No sin problemas, el tiempo
fue pasando. Un día el carnicero, ya cansado de los documentos que se repartían
por los expositores de su negocio impidiendo prácticamente la presencia de la
carne, se permitió ciertas libertades al cortar un solomillo de ternera. Lo
hizo bien, llevaba 40 años en el gremio y no cabía duda de su capacidad, pero
el inspector le exigió que justificara semejante acto de rebeldía con el
solomillo. El pobre carnicero apenas pudo balbucear que lo cortó así “porque mi
formación como carnicero me permite discernir entre un buen y un mal corte, un
buen servicio y un mal servicio al cliente”. El inspector entró en cólera, pues
los más básicos preceptos programáticos habían sido mancillados. “¿Quién es ese
miserable para actuar con libertad y por encima de lo indicado en las órdenes
oficiales?”, “¡lo justifica con su voluntad de haber buscado siempre una buena
formación como carnicero!, como si eso importara al sistema de burocratización
que defiendo y represento”, gritaba lleno de rabia y amargura.
Dicen que el carnicero retomó
su actividad normal, vendiendo como toda la vida: intentando hacer bien su
trabajo como había aprendido en sus inicios e incluso esforzándose por aprender
con su ya avanzada edad.

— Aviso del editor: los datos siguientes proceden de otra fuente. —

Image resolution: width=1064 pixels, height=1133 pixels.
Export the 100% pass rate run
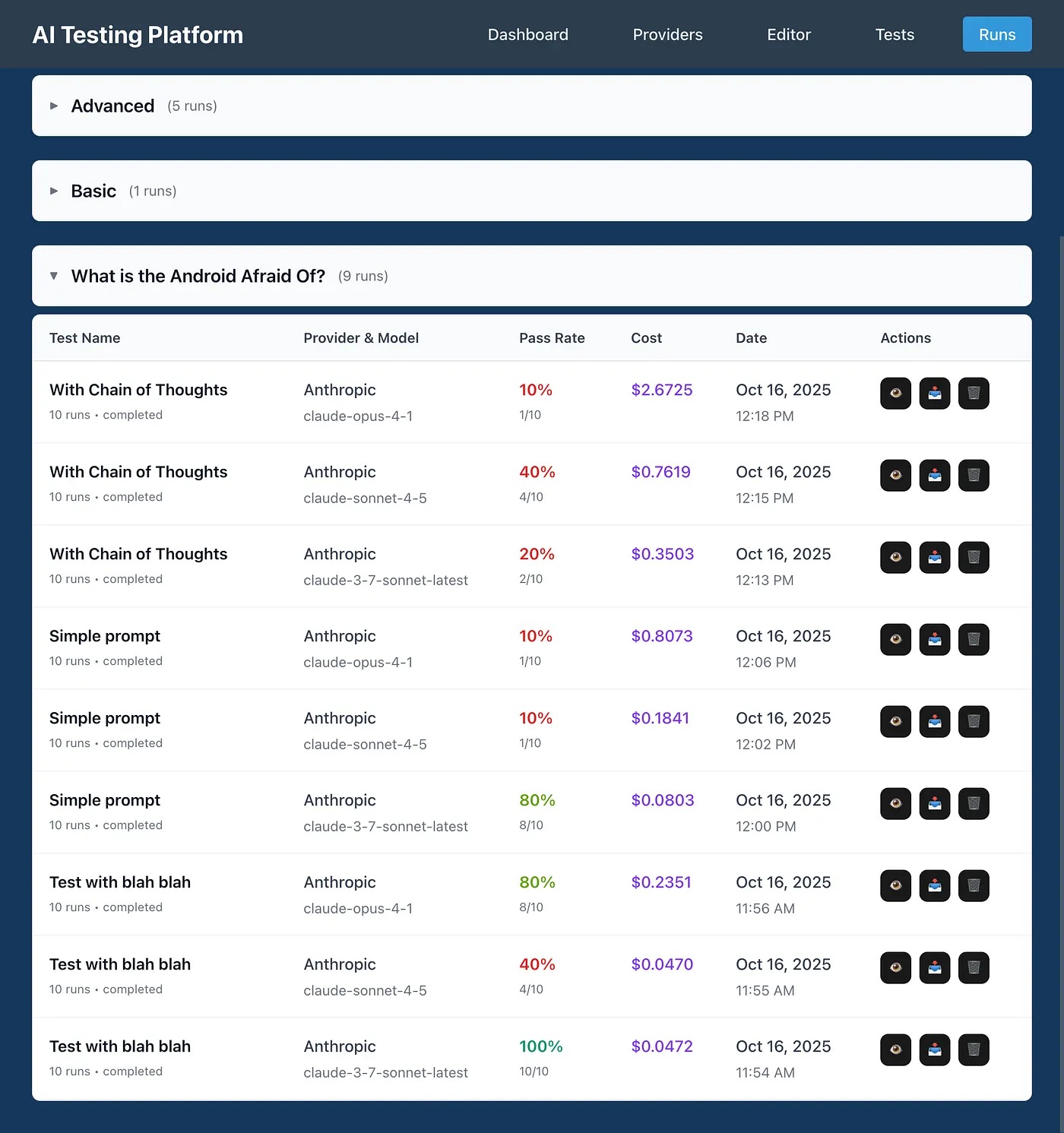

El inspector intentó aplicar su sistema de
objetivización de la realidad a numerosos gremios: carpinteros, actores de cine
erótico, desatascadotes de tuberías, médicos y biólogos especializados en
ornitología, pero todos rehusaron sus servicios. Finalmente tuvo que volver a
la escuela, pues los maestros eran el único colectivo que asumía con alegría y
dicha su presencia. Las malas lenguas cuentan que el inspector acabó sus días
manteniendo relaciones deshonestas con muchos de los documentos sin utilidad
que había generado a lo largo de su vida, dándoles, por fin, un uso.
Este documento de dudosa
procedencia está dedicado a todos aquellos que sufren al comprobar que el
oficio de maestro es el único que tiene que rendir cuentas constantemente sobre
cada una de las decisiones que se toman en el aula y que está supeditado a
documentos oficiales que desprecian por completo la labor y la formación del docente. También a aquellos que están convencidos de que, afortunadamente,
la realidad no se puede objetivizar, que la vida es complejísima, milagrosa, imprevisible, maravillosa, y que todos los que inventan procedimientos y palabras tan feas
deberían estar bien lejos de las escuelas.